Constantinople had stood for 1,123 years as the capital of the Roman — later Byzantine — Empire. Its massive Theodosian Walls were considered impregnable. But on a spring morning in 1453, Sultan Mehmed II proved that no wall lasts forever.
A City Under Siege
By the mid-15th century the Byzantine Empire was a shadow of its former glory, reduced to little more than Constantinople itself and a few scattered territories. Sultan Mehmed II, only 21 years old, assembled an army of 80,000 and a fleet of over 120 ships. His secret weapon: a massive cannon designed by the Hungarian engineer Urban, capable of hurling 600-kilogram stone balls over a mile.
The Defence
Emperor Constantine XI Palaiologos commanded roughly 7,000 defenders, including a small contingent of Genoese soldiers led by Giovanni Giustiniani. They stretched chains across the Golden Horn to block the Ottoman fleet and reinforced the ancient walls as best they could. It was a desperate stand against overwhelming odds.
53 Days of Bombardment
The siege began on 6 April 1453. Urban's great cannon pounded the walls day after day, though it could fire only seven times a day due to overheating. The defenders repaired breaches overnight, but the relentless bombardment wore them down. Mehmed even had ships dragged overland on greased logs to bypass the chain across the Golden Horn — a feat of engineering audacity.
The Final Assault
Before dawn on 29 May, Mehmed launched a three-wave attack. The first waves — irregulars and Anatolian troops — were repulsed. Then the elite Janissaries charged. When Giustiniani was wounded and carried from the walls, panic spread among the defenders. A small gate — the Kerkoporta — was found unlocked, and Ottoman soldiers poured through.
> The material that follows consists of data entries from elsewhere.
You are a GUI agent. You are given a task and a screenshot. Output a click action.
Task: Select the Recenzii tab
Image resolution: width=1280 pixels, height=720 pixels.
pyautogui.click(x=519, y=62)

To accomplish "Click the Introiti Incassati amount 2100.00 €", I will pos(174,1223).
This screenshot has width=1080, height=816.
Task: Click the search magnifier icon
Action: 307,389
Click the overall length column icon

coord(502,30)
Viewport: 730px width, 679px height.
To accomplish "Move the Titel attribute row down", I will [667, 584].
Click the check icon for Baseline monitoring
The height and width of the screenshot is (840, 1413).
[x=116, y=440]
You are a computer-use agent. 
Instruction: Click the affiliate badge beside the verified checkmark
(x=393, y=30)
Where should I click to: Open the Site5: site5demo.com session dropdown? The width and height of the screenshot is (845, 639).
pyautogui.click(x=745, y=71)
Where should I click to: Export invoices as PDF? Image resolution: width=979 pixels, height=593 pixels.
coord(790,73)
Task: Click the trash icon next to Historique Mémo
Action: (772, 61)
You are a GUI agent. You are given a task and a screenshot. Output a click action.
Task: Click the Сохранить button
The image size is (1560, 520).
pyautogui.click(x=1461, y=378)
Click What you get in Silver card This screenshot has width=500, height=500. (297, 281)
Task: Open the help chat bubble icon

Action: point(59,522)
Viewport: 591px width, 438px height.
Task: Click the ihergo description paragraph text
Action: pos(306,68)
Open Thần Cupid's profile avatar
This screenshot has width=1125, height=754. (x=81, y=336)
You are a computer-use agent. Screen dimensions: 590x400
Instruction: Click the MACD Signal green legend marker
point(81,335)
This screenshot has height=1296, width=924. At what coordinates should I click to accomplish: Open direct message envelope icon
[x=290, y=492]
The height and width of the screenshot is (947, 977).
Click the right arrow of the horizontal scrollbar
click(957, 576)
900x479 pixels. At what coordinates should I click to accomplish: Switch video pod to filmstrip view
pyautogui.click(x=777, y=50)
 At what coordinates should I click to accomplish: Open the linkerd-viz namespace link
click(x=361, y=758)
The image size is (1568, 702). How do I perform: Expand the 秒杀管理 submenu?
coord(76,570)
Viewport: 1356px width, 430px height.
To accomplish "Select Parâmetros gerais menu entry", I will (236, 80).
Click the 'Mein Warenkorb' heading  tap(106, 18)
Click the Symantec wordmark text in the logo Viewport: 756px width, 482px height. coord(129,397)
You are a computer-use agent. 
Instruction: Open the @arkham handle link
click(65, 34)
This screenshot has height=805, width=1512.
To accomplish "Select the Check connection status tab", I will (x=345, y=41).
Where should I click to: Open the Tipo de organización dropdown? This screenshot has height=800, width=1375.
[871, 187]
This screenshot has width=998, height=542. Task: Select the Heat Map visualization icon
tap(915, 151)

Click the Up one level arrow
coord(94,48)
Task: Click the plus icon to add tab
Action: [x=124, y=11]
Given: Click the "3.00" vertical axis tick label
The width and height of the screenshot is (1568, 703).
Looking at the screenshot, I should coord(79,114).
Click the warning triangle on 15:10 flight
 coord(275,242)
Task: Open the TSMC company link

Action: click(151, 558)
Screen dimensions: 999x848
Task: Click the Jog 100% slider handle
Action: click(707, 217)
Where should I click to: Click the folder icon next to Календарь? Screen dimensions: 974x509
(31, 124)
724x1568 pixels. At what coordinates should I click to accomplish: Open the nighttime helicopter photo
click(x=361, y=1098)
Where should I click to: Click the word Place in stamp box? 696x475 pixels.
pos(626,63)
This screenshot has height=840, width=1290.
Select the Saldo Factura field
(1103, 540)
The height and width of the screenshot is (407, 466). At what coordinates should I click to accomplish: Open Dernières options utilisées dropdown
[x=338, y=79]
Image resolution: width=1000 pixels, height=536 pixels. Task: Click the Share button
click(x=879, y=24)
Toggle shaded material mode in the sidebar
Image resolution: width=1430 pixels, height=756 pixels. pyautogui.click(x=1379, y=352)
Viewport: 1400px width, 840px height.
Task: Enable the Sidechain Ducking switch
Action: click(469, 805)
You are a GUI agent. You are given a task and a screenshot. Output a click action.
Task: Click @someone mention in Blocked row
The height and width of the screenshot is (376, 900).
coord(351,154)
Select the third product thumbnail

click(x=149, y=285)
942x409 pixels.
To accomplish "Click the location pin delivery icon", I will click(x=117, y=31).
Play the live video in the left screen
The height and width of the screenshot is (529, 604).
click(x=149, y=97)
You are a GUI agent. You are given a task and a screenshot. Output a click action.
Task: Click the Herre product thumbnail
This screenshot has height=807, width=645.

Emperor Constantine XI reportedly charged into the oncoming attackers and was never seen again.
Aftermath
Mehmed, now called "the Conqueror", renamed the city Istanbul and made it the new Ottoman capital. The Hagia Sophia was converted into a mosque. Greek scholars fled westward, carrying classical texts that helped fuel the Italian Renaissance. Historians often mark 1453 as the symbolic end of the Middle Ages.
The fall of Constantinople was not just the end of an empire — it was the hinge upon which the medieval world swung into the modern one.